ハツコイぽっちゃり物語
「はー帰りたい。寒いし、もう任意でよくない?」
「あはは。そんなこと言わないの。任意だとほとんど来ないと思うよ」
部活に入っている人以外は。……たぶん。
私みたいにお世話になった先輩がいない限り、ね。
「千桜、温めて〜」
「いいよー」
ぎゅっと手を握るとちーちゃんは『溶ける〜』と笑っていた。
突然、キーンと体育館中に響く音に顔をしかめるとマイクを叩いて音を確認する教頭先生の姿が目に入る。
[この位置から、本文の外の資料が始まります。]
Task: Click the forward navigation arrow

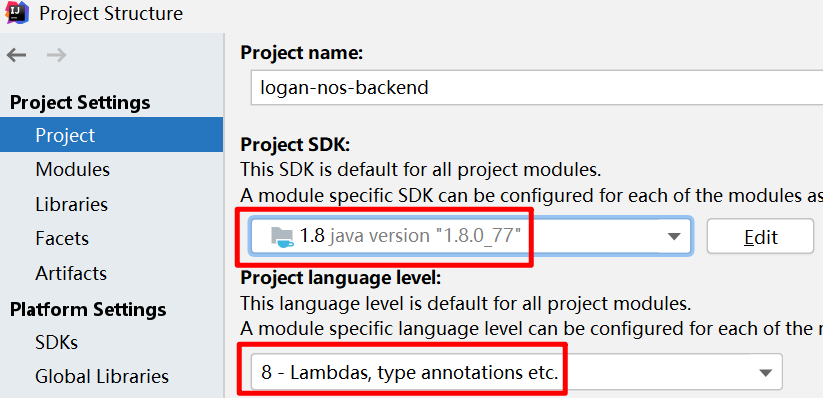Action: [57, 55]
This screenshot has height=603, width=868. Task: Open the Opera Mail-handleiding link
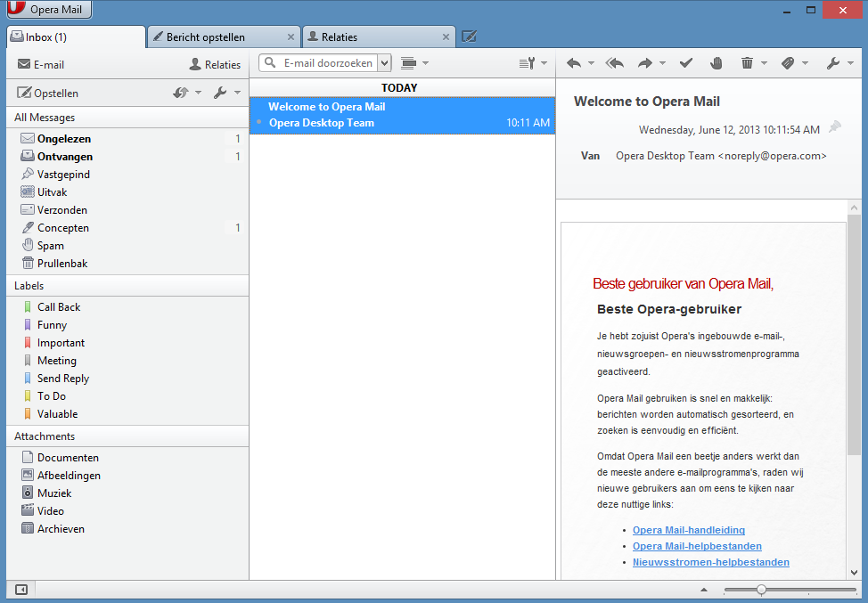pyautogui.click(x=688, y=530)
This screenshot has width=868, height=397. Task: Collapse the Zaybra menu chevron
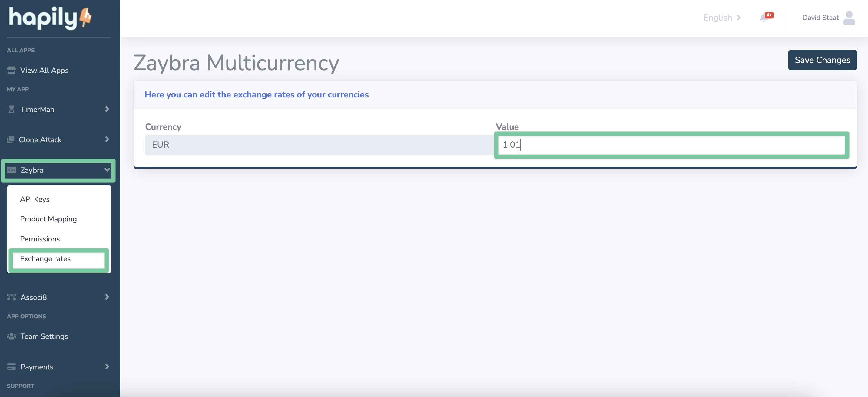(x=107, y=170)
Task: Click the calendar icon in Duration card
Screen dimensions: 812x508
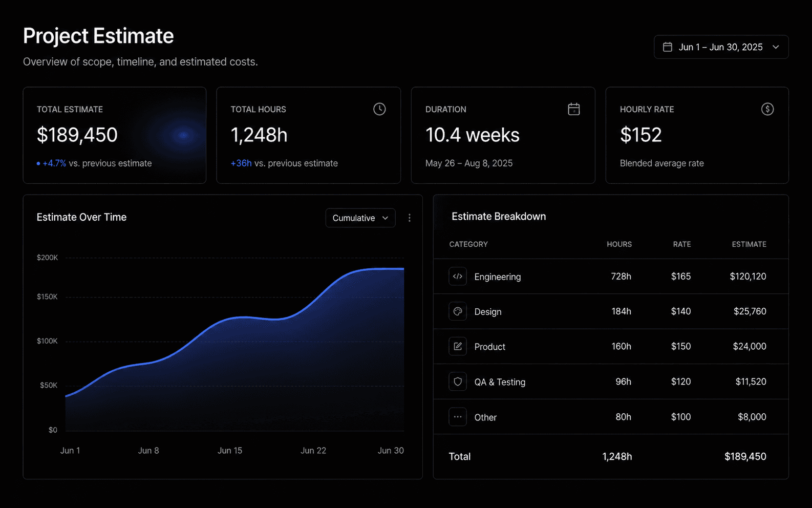Action: point(574,109)
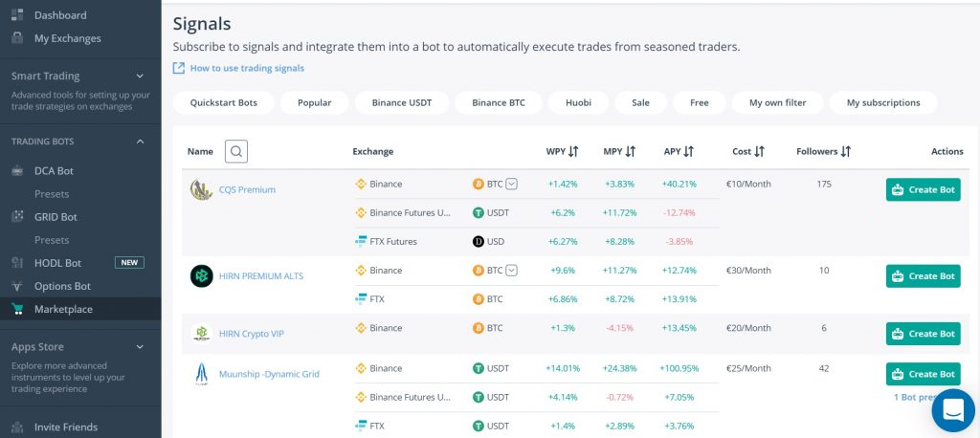Sort signals by Followers arrows
980x438 pixels.
(x=846, y=151)
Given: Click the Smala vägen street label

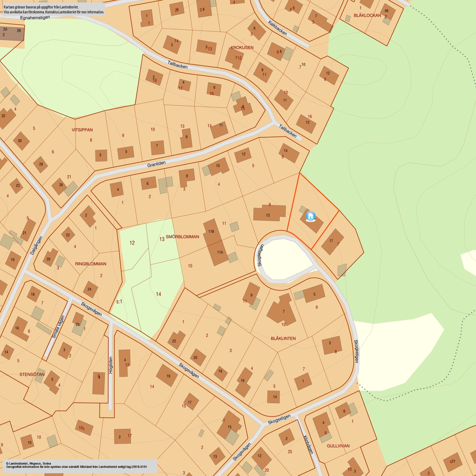Looking at the screenshot, I should (58, 327).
《長らくお待たせ致しました。これより第82回卒業授与式を執り行います。卒業生入場――》
入場曲が流れると盛大な拍手の中、卒業生がゆっくり入ってきた。
中にはもう泣いている人がいて、つられてしまいそうになる。
《――3年5組、入場》
ドキッと胸が高鳴る。私は更に拍手に力を入れる。
先輩は前から2番目にいた。
真っ直ぐ前を見て、背筋がピンと張っている。
かっこいいと思うと同時に、以前、先輩が本を借りた時のことを思い出してそっと微笑む。
着席した先輩に心の中で『おめでとうございます』と言うと、次の組が入場してきた。